Há 30 anos, a Justiça era um tema de especialistas. O Poder Judiciário se pronunciava mediante linguagem técnica, acessível apenas aos indivíduos especialmente treinados e que acessavam autos físicos e páginas muito pouco atrativas dos diários oficiais.
Quem quisesse ter conhecimento a respeito do conteúdo de sentenças ou de acórdãos teria que se dirigir a um dos fóruns normalmente lotados, enfrentar filas para identificação e ingresso, acessar elevadores superlotados e aguardar, não raro, mais de 30 minutos, para ter a esperança de que o servidor responsável tivesse registrado adequadamente, em ficha manual, a localização dos autos do processo. Caso contrário, viria um pedido de retorno no próximo dia, na esperança de que o processo, incrustado de grampos enferrujados, fosse encontrado.
A outra opção, a qual garantia apenas um acesso parcial aos atos decisórios, era manter uma assinatura do diário oficial ou mesmo de jornais de jurisprudência, disponibilizados com grande delay, sempre alguns meses após as decisões de magistrados e de cortes de Justiça.
Difícil pensar em uma Justica pop ou em magistrados superstar nessas circunstâncias. O televisionamento e, depois, a digitalização e streaming dos atos do Poder Judiciário, todavia, alteraram completamente o estado das coisas.
A Justiça passou a estar na boca do povo. E aparentemente gostou. Pelo menos, parte de seus agentes assumiram posturas midiáticas, que levaram o Poder Judiciário a interferir em temas a respeito dos quais esse poder não foi originariamente concebido. Tanto na definição de políticas públicas, pelo famigerado processo estrutural, quanto na regulação abstrata da sociedade, mediante a criação de verdadeiras leis fabricadas por juízes, sob o indeliberado nome de precedente.
Inaugurando 2025, e pensando para o futuro, trago uma reflexão, na esperança de resgate aos compromissos constitucionais de 1988, e aos parâmetros transnacionais de democracia e republicanismo ao Judiciário: menos é mais!
A sociedade brasileira apresenta graves problemas, sociais, econômicos, políticos, criminais, e de diferentes outras ordens. A solução desses problemas é complexa e envolve uma quantidade enorme de fatores.
Sentenças e acórdãos não terão o poder de resolver as grandes e complexas questões da sociedade, e a melhor atuação possível, em nome da harmonia democrática, é simplesmente a da aplicação da lei.
A autocontenção talvez seja a melhor resolução possível de ano novo para a Justiça.

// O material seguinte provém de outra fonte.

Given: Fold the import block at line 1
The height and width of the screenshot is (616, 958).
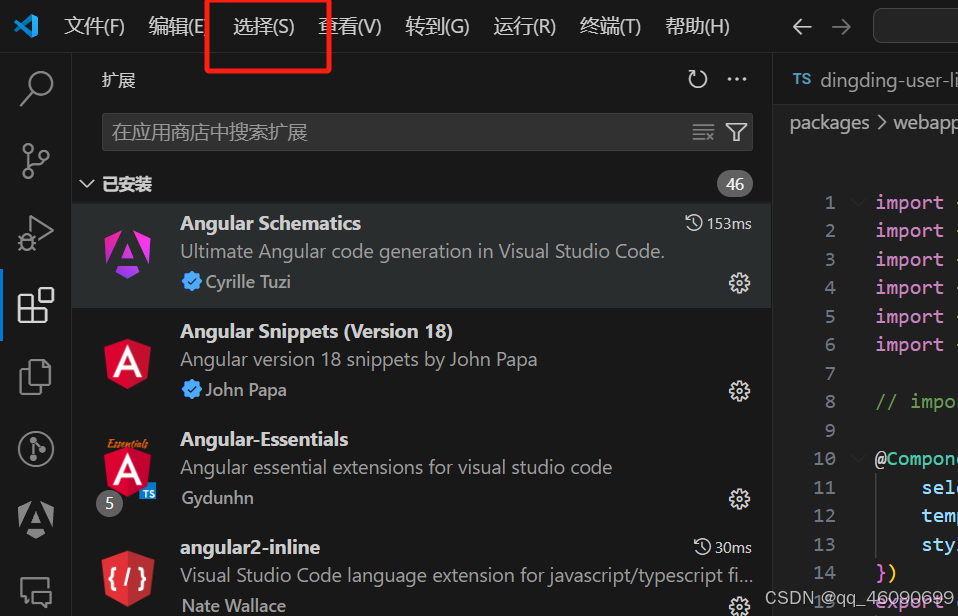Looking at the screenshot, I should point(856,202).
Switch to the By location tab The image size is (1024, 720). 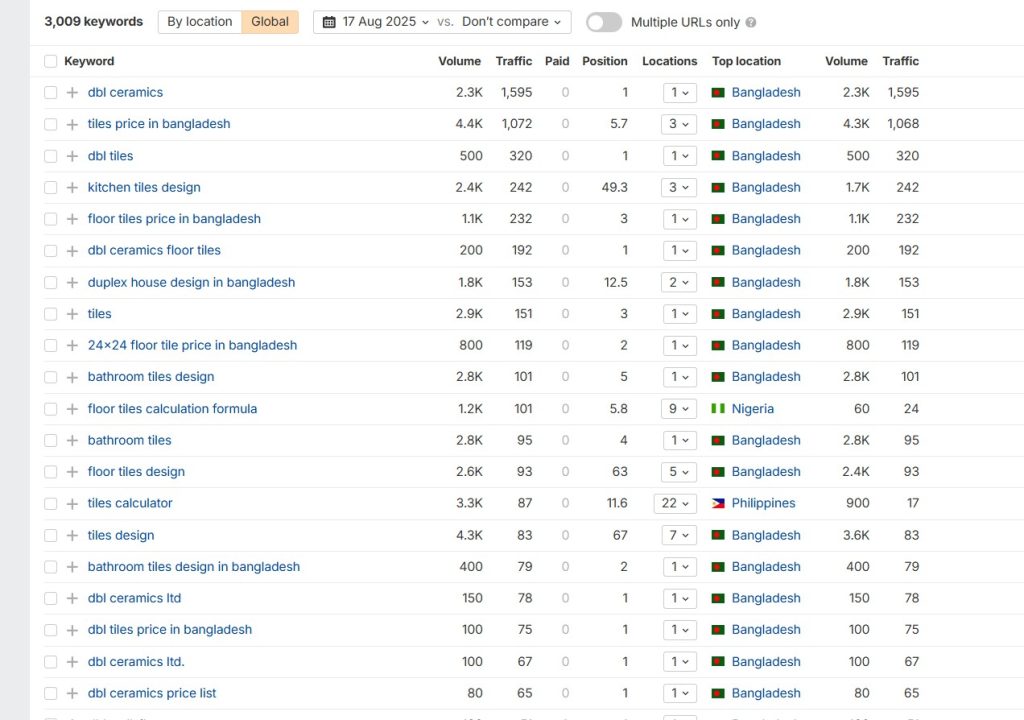[199, 21]
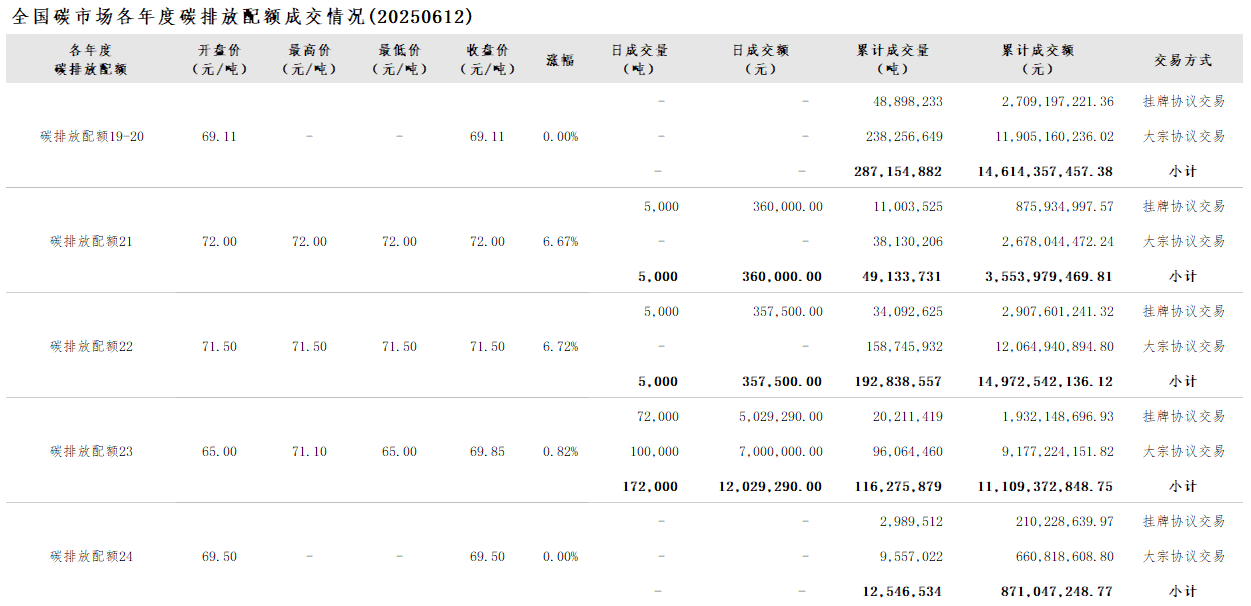Click the 收盘价 column header
Screen dimensions: 1251x606
pos(487,59)
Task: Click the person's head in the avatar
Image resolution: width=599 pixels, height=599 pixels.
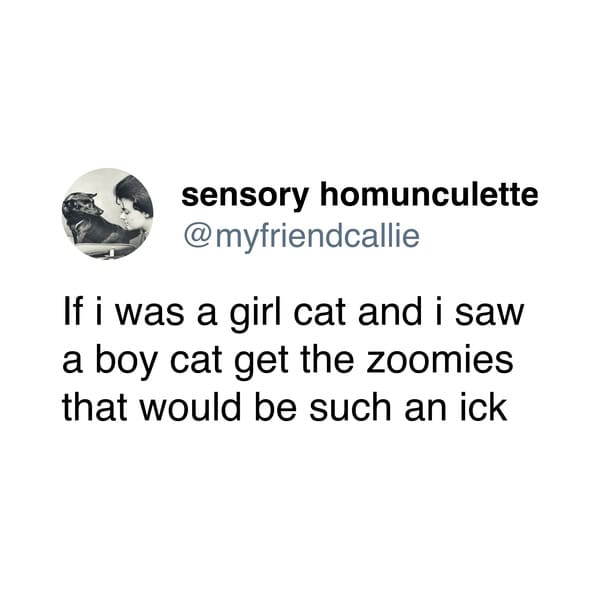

As sentenças são apenas uma peça no sistema complexo da democracia, e não deve cair sobre os ombros dos juízes o enorme ônus de transformar cada ato decisório em uma peça de transformação e justiça social.
A missão constitucional da Justiça é mais singela, e reside na mera aplicação da lei e dos contratos, e no respeito aos atos do poder legislativo e executivo. O protagonismo deve estar no equilíbrio entre os poderes. Não em figuras ou órgãos individualizados.
Há algumas décadas, talvez, essa promessa não faria sentido algum, afinal a sociedade desde Montesquieu já tinha estabelecido um consenso no sentido da verdadeira esfera de influência e poder do Judiciário. Pensar no futuro, todavia, pode exigir o resgate a esse valor tradicional.